Disclaimer: See Chapter One.

Sailor Moon: A New Star

Chapter II

Group Therapy, the shining start to each day in the hospital. Serena was so glad they let them eat breakfast first, or even she wouldn't have the stomach for it. The nurses gathered everyone together, all the droolers, all the hyperactive schizos, all the people who had to be strapped to their chairs, and put them all in one big circle reminiscent of one of those Happy Sunshine Campers campfires where they all sit around and smile and talk about how great the world is while singing Kumbaya and It's a Small World. Then they made them sit around and smile and … well, it sufficed to say the only thing missing was the campfire. Once that was all done, they were made to talk about what was wrong with them and what progress they were making in their treatments.

And it inevitably came to Serena's turn, no matter where she tried to seat herself to be as far away from the beginning as possible, even sitting between a girl whose mouth resembled Niagra Falls and a boy who kept grinning at her in a way that made her wish there was a Negaverse demon somewhere to keep her company, instead, as she did today. She watched Dr. Horace, the head psychiatrist in charge of the hospital, make his way around the circle with dread, like the progress was the hands on a timer ticking down to a bomb strapped around her throat.

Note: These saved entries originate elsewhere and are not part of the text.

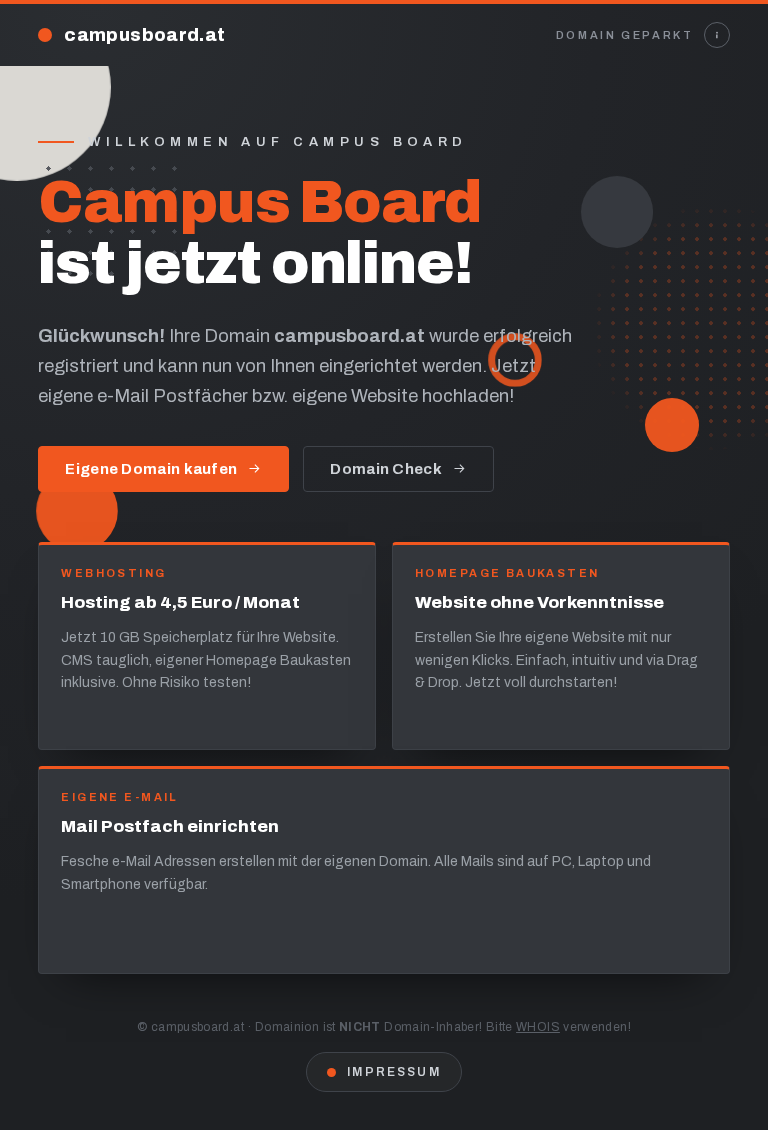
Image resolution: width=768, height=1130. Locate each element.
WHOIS (538, 1027)
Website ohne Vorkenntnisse (539, 602)
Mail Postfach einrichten (170, 826)
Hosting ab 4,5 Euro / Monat (180, 602)
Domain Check (386, 469)
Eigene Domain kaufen (151, 469)
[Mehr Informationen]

Finally, from his seat, the doctor turned his unwanted attention to the blonde girl. "And Serena!" he greeted her as if they were dear friends, in that sickeningly sweet way people in his profession had of addressing those within their care. "How are you feeling today? I heard from a little bird that you had a little trouble last night. Would you care to talk about it?"

Yeah, sure. She'd love to talk about how she got "lost" on the way to the bathroom last night, which was obviously what he was referring to. She'd just jump at the opportunity to spill her innocent, delusional little heart out about the scary burning lady she saw chained to a bed. Yeah, she couldn't wait! The sarcasm in her own mind made her scowl, but the expression vanished suddenly as her gaze went right past Dr. Horace to the doorway to the group room behind him. "It's her ..." she breathed before she could stop herself, unable to put more force into the words than that.

In the doorway stood the "scary burning lady" from the night before. She looked disoriented, lost, like she didn't recognize where she was. She'd probably just followed the voices. Dr. Horace turned to follow Serena's gaze and his eyes widened, not expecting to see what was there. "Oh my ..." But then his eyes moved slightly.

Serena saw it in almost the same moment he had. Her wrists and ankles still bore the shackles from her bed, but the edges of the metal were twisted and torn, almost as if … "She ripped them off of the bed frame …?"

The psychiatrist looked as if he wanted to speak, to say something in denial of the deduction, but his mind seemed to patently refuse to even consider such a possibility.

Instead, it was the girl who broke the room's new-found silence. At first, only a rasp came from her throat, but she closed her mouth, swallowed and tried again. Her voice was still weak from lack of use, but she managed to get the words loud enough and with enough force to make herself heard and understood through three words.

"Where am I?"

At that, it was Dr. Horace who cleared his throat, and his mind put itself back on the rails. Of course she didn't tear the metal, herself. The answer was obvious. "Ah," he started, "Miss … ah, forgive me, I haven't had much cause to use your name frequently enough to recall it easily … something Native-American … something contrary …" He ran a few syllables over his tongue before producing the answer. "Ah! Peace-Fire, was it?"

The girl nodded. "It's just treated as one word, though."

Meanwhile, Serena was stewing over the new information. Native-American, huh? If she were a Westerner, that would explain her height and build. Lina was the only girl she personally knew who could compare. Come to think of it, in the light of day, she did have more of a tan than an oriental girl typically did. Still, the girl's accent was flawless. She spoke Japanese as if she had grown up in Tokyo.

"Well, you're in Shin Memorial Hospital," Dr. Horace was saying. "You've been with us while we monitored your sleep disorder for a year now."

"A year ..." the girl repeated, though it didn't sound like a question, just a filing of facts. Her gaze swept the room as if really taking it in for the first time. "Excuse me for saying, but this doesn't look like much of a hospital. It seems like more of a mental institution."

The doctor's smile didn't so much as flinch. "That's because it is. We're hospitals, too, after all." Then a slight change of subject. "Where's the nurse, dear?"

But she just looked blankly back at him. "What nurse?"

He chuckled slightly, what a silly question. "The one who cut your restraints. We had to weld them, you were thrashing so much. It looks like she had to take bolt cutters to them."

But she looked down at the wrist he motioned to as if seeing the things for the first time. "Oh," she noted passively. "I didn't even notice them." And then, in a scene Serena wished she could have recorded, not for what the girl did, but the way it made Dr. Horace pale and quiver ever so slightly, she reached down and plucked the steel cuffs from her wrists like they were nothing more than loops from paper chains and dropped them on the ground.